NET_SKB_PAD = max(32, L1_CACHE_BYTES)

... where L1_CACHE_BYTES also depends on the architecture. In our case
(x86), it is defined as follows:

L1_CACHE_BYTES = (1 << CONFIG_X86_L1_CACHE_SHIFT)

... where (again, in our case) CONFIG_X86_L1_CACHE_SHIFT equals 6
(=X86_GENERIC).

All this to say, skb_cow_head() would reallocate to the next multiple of
NET_SKB_PAD (in our case a 64-byte multiple) when there is not enough
room.

Back to the main issue with the pattern: in some cases, two
reallocations are triggered, resulting in a performance drop (i.e.,
lines (1) and (2) would both trigger an implicit reallocation). How's
that possible? Well, this is kind of bad luck as we hit an exact
NET_SKB_PAD boundary and when skb->mac_len (=14) is smaller than
LL_RESERVED_SPACE(dst->dev) (=16 in our case). For an x86 arch, it
happens in the following cases (with the default needed_headroom):

- ioam6:
 - (inline mode) pre-allocated data trace of 236 or 240 bytes
 - (encap mode) pre-allocated data trace of 196 or 200 bytes
- seg6:
 - (encap mode) for 13, 17, 21, 25, 29, 33, ...(+4)... prefixes

Let's illustrate the problem, i.e., when we fall on the exact
NET_SKB_PAD boundary. In the case of ioam6, for the above problematic
values, the total overhead is 256 bytes for both modes. Based on line
(1), skb->mac_len (=14) is added, therefore passing 270 bytes to
skb_cow_head(). At that moment, the headroom has 206 bytes available (in
our case). Since 270 > 206, skb_cow_head() performs a reallocation and
the new headroom is now 206 + 64 (NET_SKB_PAD) = 270. Which is exactly
the room we needed. After the insertion, the headroom has 0 byte
available. But, there's line (2) where 16 bytes are still needed. Which,
again, triggers another reallocation.

The same logic is applied to seg6 (although it does not happen with the
inline mode, i.e., -40 bytes). It happens with other L1 cache shifts too
(the larger the cache shift, the less often it happens). For example,
with a +32 cache shift (instead of +64), the following number of
segments would trigger two reallocations: 11, 15, 19, ... With a +128
cache shift, the following number of segments would trigger two
reallocations: 17, 25, 33, ... And so on and so forth. Note that it is
the same for both the "encap" and "l2encap" modes. For the "encap.red"
and "l2encap.red" modes, it is the same logic but with "segs+1" (e.g.,
14, 18, 22, 26, etc for a +64 cache shift). Note also that it may happen
with rpl6 (based on some calculations), although it did not in our case.
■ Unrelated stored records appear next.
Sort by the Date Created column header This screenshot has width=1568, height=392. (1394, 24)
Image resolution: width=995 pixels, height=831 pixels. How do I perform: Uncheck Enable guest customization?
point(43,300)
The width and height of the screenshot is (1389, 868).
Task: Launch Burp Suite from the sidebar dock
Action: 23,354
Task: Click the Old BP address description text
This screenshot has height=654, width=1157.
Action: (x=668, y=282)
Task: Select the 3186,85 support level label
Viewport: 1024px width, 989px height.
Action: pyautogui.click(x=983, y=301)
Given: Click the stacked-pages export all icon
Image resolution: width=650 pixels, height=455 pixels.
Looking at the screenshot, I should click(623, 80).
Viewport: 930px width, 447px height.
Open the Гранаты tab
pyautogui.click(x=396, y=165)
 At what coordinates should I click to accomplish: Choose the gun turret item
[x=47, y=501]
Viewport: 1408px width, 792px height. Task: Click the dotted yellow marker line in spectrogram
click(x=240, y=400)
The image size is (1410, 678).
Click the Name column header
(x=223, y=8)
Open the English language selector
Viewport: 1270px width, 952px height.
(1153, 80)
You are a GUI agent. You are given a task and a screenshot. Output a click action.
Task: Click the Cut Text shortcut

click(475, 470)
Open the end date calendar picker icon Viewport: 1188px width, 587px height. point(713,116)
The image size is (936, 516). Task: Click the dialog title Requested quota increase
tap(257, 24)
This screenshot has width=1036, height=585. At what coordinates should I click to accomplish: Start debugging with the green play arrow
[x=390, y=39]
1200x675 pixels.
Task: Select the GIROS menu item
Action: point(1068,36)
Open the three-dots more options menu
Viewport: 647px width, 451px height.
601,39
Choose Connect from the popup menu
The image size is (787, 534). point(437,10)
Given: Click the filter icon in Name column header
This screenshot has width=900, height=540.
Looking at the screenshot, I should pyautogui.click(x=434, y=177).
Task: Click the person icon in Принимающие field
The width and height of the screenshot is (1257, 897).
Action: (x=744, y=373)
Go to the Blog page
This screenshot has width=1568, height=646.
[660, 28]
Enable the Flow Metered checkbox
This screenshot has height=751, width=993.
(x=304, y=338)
This series provides a solution to mitigate the aforementioned issue for
ioam6, seg6, and rpl6. It provides the dst_entry (in the cache) to
skb_cow_head() **before** the insertion (line (1)). As a result, the
very first iteration would still trigger two reallocations (i.e., empty
cache), while next iterations would only trigger a single reallocation.

Justin Iurman (4):
  include: net: add static inline dst_dev_overhead() to dst.h
  net: ipv6: ioam6_iptunnel: mitigate 2-realloc issue
  net: ipv6: seg6_iptunnel: mitigate 2-realloc issue
  net: ipv6: rpl_iptunnel: mitigate 2-realloc issue

 include/net/dst.h         |  9 +++++
 net/ipv6/ioam6_iptunnel.c | 73 ++++++++++++++++-----------------
 net/ipv6/rpl_iptunnel.c   | 46 +++++++++++----------
 net/ipv6/seg6_iptunnel.c  | 85 ++++++++++++++++++++++++---------------
 4 files changed, 123 insertions(+), 90 deletions(-)